**Text to read:**
The Hatfield Public Library has done lots of much needed weeding in the last year. For some reason, Fanny Flagg's first book, Coming Attractions, was missed and I'm glad. It's old and in rough shape but I checked it out anyway. I love all the books I've read by Fanny Flagg. Remember Fried Green Tomatoes? The term that comes to mind most often is "feel good" and this one was no exception. It's funny, witty, thought-provoking and the characters are worthy of Janet Evanovich and Carl Hiaason and yet totally believable and unique.

Simultaneously I'm still reading Change Your Brain, Change Your Body. I just finished the chapter on stress which I found valuable although learned nothing new. Dr. Amen does include laughter as a stress reducer. Reading Janet Evanovich, Carl Hiaason and Fanny Flagg helps with that.

Now I'm reading the chapter on memory and the fact that, like muscles in your body, your brain deteriorates if you don't stimulate it. A lazy brain increases your chances of memory loss and also dementia as you age. I had intended to use this free time to improve my computer skills which would enhance my resume. Now I have more reason to do so.

Last week, I attended a Toastmasters meeting. I used to be a member of the Northampton club, Speakeasy, but after several productive years I reached the point where I knew I was going to have to put a lot more work into my speaches in order to improve. And at that time, I just didn't feel like it. Rather than attend meetings and languish, I chose to terminate my membership. I've thought about going back and this is a good time. In addition to getting me out of the house and socializing, attending Toastmasters meetings is a good opportunity to network and improve my public speaking skills. Good public speaking is an asset in so many ways: giving reports at a meeting, speaking at Town Meeting, giving a presentation at a conference, etc. And even if you don't do any of those things, just being able to get up in front of a group of people and speak knowledgeably on a subject is a great way to develop self-confidence. Having good public speaking skills helps to project a polished and professional demeanor - definitely an asset in job hunting.

And it 's great exercise for the brain.

Sunday, July 25, 2010

An On-Call Cataloger?

While perusing the Library Jobs on the site of the Mass. Board of Library Commissioners, I saw a listing for a part-time on-call Cataloger at the Springfield City Library. I've never heard of an on-call cataloger. Usually, if the cataloger goes on vacation there are back-up staff to handle rush items and everything else just waits.

**Material:**
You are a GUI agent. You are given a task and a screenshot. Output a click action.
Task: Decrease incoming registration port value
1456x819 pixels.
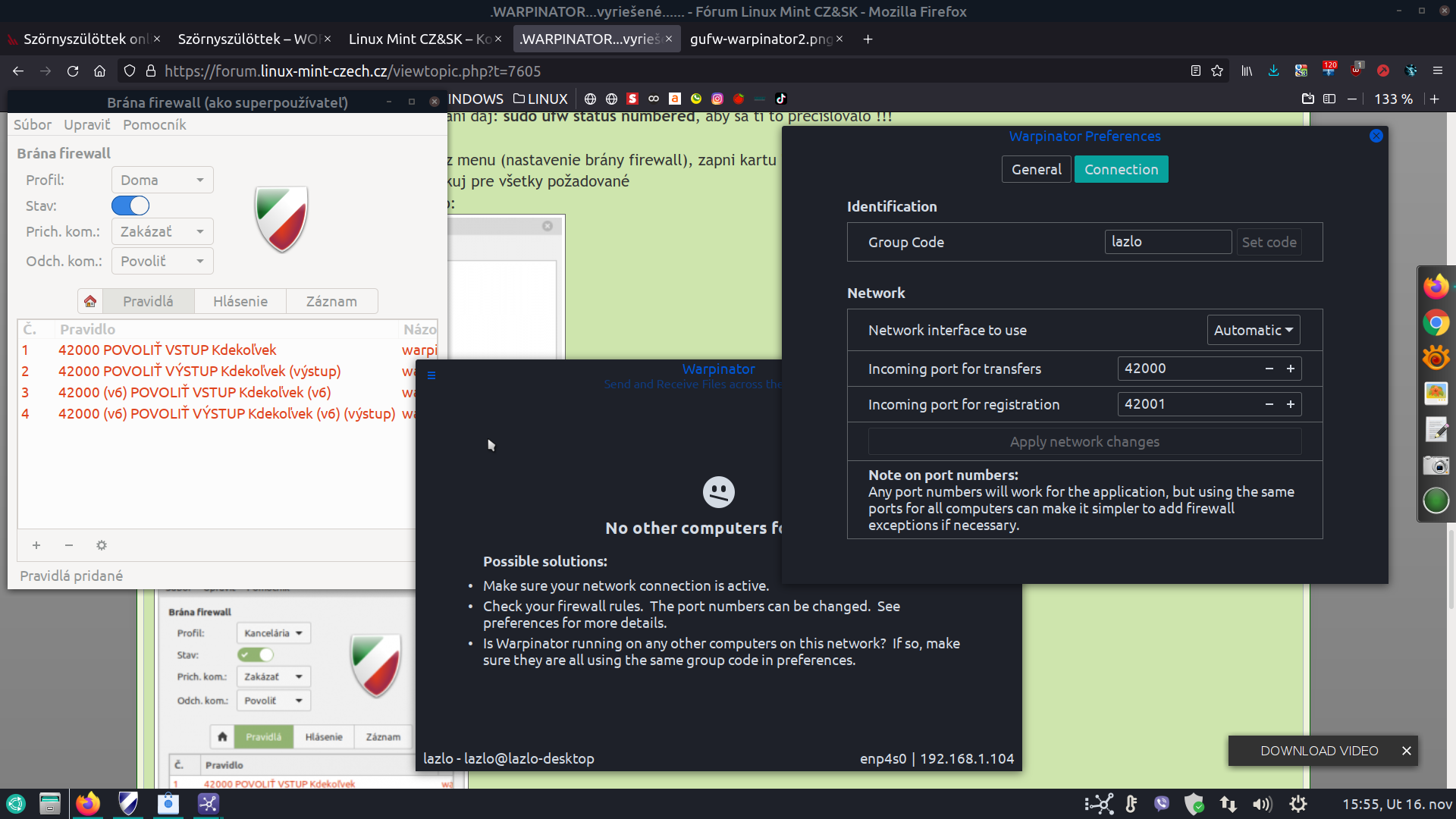pos(1269,404)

**Exercise instructions:** In the reading and Toastmasters text, what was the name of the Northampton club the writer once belonged to?

**Complete output:** Speakeasy